### Challenge
Put the lines of the material running from the line that contains "View analytics icon" through the line that contains "coord(122,122)" into a numbered list, omitting blank lines. Include both of those lines and nothing outside that stretch.

### Records for this task
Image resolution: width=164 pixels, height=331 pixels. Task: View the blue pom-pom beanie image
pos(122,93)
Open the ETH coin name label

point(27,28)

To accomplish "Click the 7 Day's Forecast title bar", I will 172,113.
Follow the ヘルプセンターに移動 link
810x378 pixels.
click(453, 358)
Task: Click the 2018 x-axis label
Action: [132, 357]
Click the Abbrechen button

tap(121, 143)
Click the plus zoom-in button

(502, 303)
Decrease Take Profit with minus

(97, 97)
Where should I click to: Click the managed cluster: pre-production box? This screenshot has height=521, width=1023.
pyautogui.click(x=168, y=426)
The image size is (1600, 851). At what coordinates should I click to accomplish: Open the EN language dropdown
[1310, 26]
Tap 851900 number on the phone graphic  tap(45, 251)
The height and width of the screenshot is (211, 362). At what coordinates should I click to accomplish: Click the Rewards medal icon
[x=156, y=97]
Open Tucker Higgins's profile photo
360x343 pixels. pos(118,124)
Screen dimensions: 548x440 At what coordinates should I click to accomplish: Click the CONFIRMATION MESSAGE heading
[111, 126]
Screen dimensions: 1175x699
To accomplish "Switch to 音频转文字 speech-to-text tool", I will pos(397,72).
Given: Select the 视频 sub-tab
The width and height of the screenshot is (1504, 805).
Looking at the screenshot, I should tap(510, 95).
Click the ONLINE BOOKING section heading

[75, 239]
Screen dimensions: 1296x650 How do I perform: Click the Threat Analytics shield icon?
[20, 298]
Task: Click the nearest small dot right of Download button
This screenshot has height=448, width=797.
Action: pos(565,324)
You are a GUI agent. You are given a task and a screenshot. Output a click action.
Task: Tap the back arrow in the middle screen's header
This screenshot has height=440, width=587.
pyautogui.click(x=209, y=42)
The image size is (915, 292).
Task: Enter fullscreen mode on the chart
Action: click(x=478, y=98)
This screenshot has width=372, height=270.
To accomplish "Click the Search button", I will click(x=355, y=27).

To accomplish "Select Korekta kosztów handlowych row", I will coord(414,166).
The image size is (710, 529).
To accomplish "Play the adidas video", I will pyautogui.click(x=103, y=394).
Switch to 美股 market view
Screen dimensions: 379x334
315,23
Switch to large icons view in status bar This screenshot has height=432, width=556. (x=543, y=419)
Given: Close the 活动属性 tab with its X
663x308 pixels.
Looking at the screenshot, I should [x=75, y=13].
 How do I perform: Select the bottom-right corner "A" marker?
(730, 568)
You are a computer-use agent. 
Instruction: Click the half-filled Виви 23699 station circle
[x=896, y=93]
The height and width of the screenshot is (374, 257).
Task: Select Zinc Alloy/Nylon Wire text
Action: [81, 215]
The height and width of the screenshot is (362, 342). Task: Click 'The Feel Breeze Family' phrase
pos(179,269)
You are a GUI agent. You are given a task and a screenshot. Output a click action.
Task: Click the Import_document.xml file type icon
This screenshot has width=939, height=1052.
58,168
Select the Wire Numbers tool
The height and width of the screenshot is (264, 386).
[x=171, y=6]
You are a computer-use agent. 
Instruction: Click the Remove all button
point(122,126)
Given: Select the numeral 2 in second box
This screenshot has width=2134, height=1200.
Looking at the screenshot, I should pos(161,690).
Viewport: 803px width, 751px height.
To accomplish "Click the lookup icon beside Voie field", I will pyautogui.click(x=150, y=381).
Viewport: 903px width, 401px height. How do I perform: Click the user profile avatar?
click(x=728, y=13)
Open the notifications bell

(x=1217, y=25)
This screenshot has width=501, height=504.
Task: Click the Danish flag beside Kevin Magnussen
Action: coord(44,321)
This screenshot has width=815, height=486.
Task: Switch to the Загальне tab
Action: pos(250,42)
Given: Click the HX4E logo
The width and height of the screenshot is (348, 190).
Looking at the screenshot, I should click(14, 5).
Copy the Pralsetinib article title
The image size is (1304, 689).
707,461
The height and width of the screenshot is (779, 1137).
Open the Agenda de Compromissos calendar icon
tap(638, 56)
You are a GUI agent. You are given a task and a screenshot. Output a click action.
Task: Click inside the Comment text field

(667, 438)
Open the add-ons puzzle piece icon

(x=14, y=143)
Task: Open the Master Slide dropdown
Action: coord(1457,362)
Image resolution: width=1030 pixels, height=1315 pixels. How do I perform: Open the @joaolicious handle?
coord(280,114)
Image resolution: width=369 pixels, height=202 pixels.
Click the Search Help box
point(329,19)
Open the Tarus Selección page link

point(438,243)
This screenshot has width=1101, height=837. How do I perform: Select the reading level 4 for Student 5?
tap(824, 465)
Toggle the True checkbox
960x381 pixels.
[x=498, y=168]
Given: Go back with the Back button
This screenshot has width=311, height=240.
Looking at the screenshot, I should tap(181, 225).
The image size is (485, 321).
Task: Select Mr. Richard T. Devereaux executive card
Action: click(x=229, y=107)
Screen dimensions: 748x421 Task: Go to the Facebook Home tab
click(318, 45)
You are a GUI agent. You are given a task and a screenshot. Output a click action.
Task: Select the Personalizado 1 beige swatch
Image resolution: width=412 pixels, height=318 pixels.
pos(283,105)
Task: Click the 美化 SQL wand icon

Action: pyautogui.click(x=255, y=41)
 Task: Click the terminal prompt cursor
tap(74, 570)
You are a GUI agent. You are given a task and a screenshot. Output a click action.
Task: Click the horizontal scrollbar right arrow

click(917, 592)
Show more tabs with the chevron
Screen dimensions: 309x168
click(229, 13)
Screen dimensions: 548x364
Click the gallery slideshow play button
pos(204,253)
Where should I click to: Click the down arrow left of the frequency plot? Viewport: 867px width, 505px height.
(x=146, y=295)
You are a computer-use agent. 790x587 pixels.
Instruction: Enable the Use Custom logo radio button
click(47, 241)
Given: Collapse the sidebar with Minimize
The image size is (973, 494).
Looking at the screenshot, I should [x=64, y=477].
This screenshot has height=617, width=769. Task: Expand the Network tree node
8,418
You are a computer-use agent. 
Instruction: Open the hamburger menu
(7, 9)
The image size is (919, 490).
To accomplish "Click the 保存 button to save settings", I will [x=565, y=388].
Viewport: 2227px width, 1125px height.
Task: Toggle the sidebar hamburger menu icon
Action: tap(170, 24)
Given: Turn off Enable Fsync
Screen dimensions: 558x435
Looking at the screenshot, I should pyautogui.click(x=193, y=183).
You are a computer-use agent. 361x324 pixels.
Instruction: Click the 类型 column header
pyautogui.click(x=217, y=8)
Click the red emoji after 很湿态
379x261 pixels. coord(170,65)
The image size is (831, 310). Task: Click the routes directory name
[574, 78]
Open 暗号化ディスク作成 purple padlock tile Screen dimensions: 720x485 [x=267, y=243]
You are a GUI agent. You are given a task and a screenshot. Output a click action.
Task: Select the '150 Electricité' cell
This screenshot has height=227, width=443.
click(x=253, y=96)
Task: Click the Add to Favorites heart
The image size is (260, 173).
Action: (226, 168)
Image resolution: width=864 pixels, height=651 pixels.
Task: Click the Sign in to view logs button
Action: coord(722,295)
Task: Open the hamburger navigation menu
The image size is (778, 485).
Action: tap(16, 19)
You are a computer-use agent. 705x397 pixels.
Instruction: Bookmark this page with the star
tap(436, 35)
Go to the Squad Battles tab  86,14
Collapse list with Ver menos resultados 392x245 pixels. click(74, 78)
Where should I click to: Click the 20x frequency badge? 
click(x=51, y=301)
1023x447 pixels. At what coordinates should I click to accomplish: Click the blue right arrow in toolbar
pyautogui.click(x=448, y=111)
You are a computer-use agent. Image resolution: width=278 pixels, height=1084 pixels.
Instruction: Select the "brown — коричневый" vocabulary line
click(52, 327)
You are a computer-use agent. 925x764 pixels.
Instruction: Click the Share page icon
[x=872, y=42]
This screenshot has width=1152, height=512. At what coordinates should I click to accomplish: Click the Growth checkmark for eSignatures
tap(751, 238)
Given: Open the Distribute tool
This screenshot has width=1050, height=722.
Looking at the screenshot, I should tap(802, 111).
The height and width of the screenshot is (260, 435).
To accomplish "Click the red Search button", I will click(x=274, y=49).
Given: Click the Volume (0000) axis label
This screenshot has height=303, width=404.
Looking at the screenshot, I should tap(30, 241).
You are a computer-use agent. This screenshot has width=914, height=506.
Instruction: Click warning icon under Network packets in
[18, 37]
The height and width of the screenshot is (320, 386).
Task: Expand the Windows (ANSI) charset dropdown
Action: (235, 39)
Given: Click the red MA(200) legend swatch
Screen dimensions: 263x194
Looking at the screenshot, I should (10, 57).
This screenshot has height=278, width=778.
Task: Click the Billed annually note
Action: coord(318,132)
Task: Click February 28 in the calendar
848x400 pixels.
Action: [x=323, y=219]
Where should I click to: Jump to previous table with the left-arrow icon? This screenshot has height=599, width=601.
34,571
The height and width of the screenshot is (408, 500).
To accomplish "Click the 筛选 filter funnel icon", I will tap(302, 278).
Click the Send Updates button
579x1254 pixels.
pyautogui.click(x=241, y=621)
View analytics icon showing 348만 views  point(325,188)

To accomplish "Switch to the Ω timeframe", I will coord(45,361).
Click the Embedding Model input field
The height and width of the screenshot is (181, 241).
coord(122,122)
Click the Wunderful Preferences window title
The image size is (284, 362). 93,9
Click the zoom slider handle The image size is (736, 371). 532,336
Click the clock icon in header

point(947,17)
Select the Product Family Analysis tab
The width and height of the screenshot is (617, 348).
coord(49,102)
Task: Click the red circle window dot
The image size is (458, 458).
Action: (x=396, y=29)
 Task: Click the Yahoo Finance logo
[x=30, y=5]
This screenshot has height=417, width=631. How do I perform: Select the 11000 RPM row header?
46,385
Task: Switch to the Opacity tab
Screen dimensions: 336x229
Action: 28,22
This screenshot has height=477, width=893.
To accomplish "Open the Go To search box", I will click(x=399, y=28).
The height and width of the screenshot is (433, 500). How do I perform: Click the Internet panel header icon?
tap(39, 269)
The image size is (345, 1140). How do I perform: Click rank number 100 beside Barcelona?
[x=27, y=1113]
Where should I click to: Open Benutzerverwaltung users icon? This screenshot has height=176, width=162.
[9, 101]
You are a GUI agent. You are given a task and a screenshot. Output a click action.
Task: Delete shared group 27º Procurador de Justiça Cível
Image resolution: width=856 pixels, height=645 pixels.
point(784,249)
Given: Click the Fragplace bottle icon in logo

### Exercise output
1. View analytics icon showing 348만 views  point(325,188)
2. To accomplish "Switch to the Ω timeframe", I will coord(45,361).
3. Click the Embedding Model input field
4. The height and width of the screenshot is (181, 241).
5. coord(122,122)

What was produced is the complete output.